Write the entries out exactly. Any images they hold stay out of the copy.

MATERIAL PROVIDED:
═══
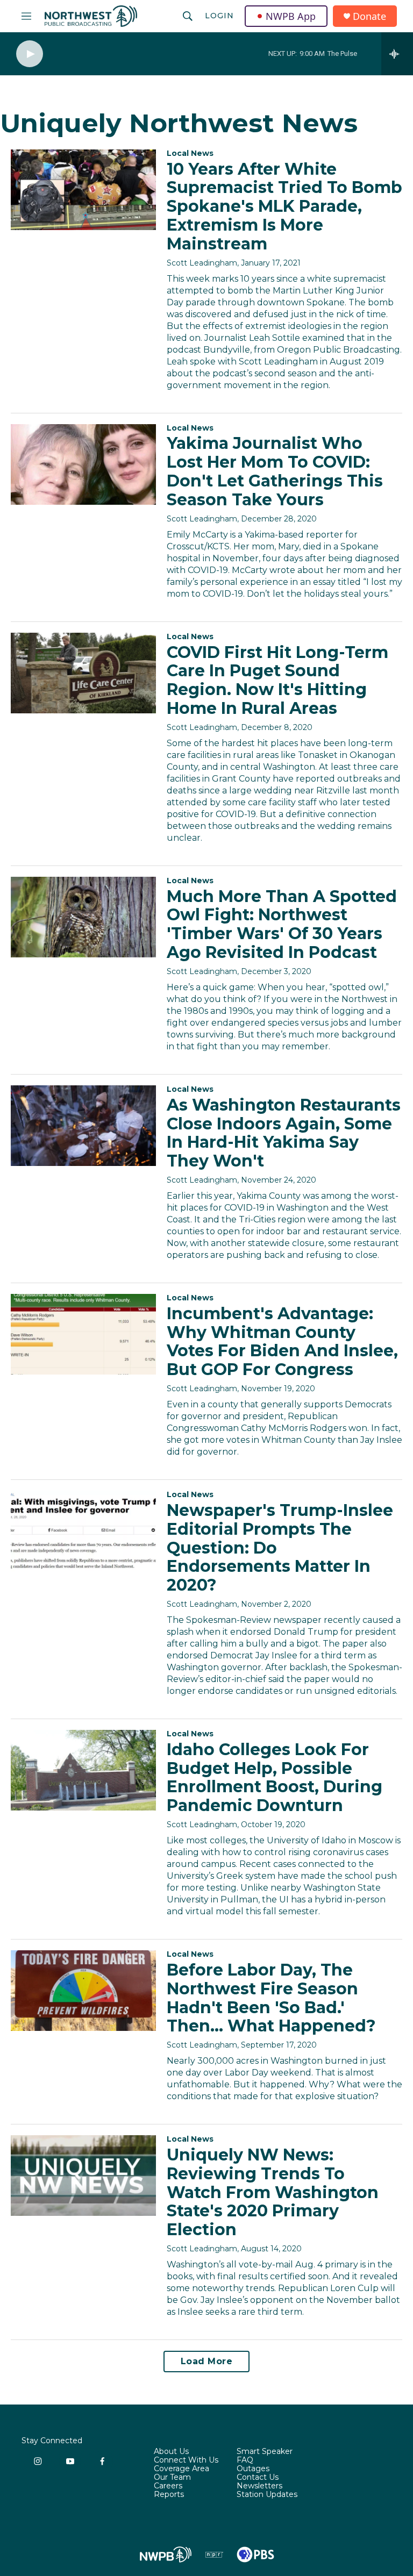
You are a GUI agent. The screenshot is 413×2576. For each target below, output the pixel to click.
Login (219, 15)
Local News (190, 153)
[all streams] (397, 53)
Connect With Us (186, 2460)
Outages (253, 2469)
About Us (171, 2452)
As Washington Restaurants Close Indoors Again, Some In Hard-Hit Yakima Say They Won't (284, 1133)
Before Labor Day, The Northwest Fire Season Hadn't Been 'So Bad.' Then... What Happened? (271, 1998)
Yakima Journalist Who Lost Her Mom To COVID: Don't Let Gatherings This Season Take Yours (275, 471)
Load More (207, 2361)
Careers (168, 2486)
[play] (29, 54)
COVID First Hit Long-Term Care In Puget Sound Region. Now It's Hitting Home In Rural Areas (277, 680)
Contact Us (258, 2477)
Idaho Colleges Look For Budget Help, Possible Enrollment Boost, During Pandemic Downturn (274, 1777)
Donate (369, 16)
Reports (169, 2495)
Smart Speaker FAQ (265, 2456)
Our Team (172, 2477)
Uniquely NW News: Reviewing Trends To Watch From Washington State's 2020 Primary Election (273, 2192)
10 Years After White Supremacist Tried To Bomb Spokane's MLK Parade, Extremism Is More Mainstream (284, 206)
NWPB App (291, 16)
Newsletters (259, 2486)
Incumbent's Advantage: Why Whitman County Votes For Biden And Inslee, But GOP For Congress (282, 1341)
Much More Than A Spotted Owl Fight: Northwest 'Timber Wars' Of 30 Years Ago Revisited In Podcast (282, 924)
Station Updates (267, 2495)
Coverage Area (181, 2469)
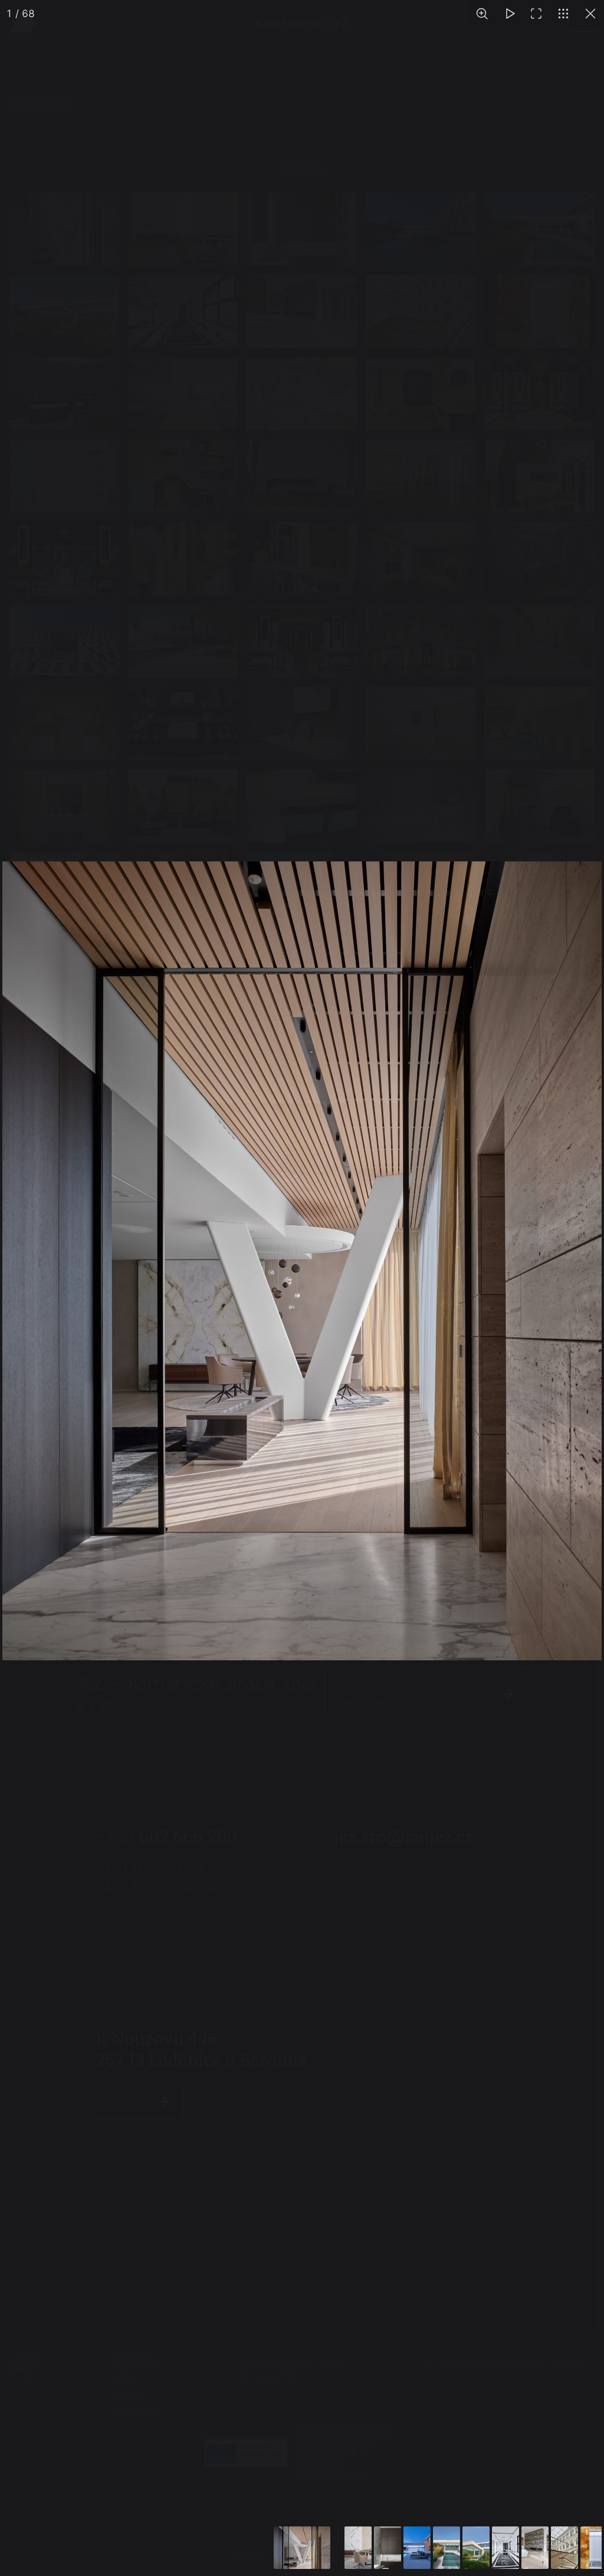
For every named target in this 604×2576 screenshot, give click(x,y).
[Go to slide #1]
═══
SOLUTION TO THIS TASK:
You are a GUI agent. The screenshot is 413×2576. For each target below, output the pixel to click.
Login (219, 15)
Local News (190, 153)
[all streams] (397, 53)
Connect With Us (186, 2460)
Outages (253, 2469)
About Us (171, 2452)
As Washington Restaurants Close Indoors Again, Some In Hard-Hit Yakima Say They Won't (284, 1133)
Before Labor Day, The Northwest Fire Season Hadn't Been 'So Bad.' Then... What Happened? (271, 1998)
Yakima Journalist Who Lost Her Mom To COVID: Don't Let Gatherings This Season Take Yours (275, 471)
Load More (207, 2361)
Careers (168, 2486)
[play] (29, 54)
COVID First Hit Long-Term Care In Puget Sound Region. Now It's Hitting Home In Rural Areas (277, 680)
Contact Us (258, 2477)
Idaho Colleges Look For Budget Help, Possible Enrollment Boost, During Pandemic Downturn (274, 1777)
Donate (369, 16)
Reports (169, 2495)
Smart Speaker FAQ (265, 2456)
Our Team (172, 2477)
Uniquely NW News: Reviewing Trends To Watch From Washington State's 2020 Primary Election (273, 2192)
10 Years After White Supremacist Tried To Bomb Spokane's MLK Parade, Extremism Is More Mainstream (284, 206)
NWPB App (291, 16)
Newsletters (259, 2486)
Incumbent's Advantage: Why Whitman County Votes For Biden And Inslee, But GOP For Congress (282, 1341)
Much More Than A Spotted Owl Fight: Northwest 'Timber Wars' Of 30 Years Ago Revisited In Podcast (282, 924)
Station Updates (267, 2495)
Coverage Area (181, 2469)
For every named target in this 604×2576 screenshot, give click(x,y).
[Go to slide #1]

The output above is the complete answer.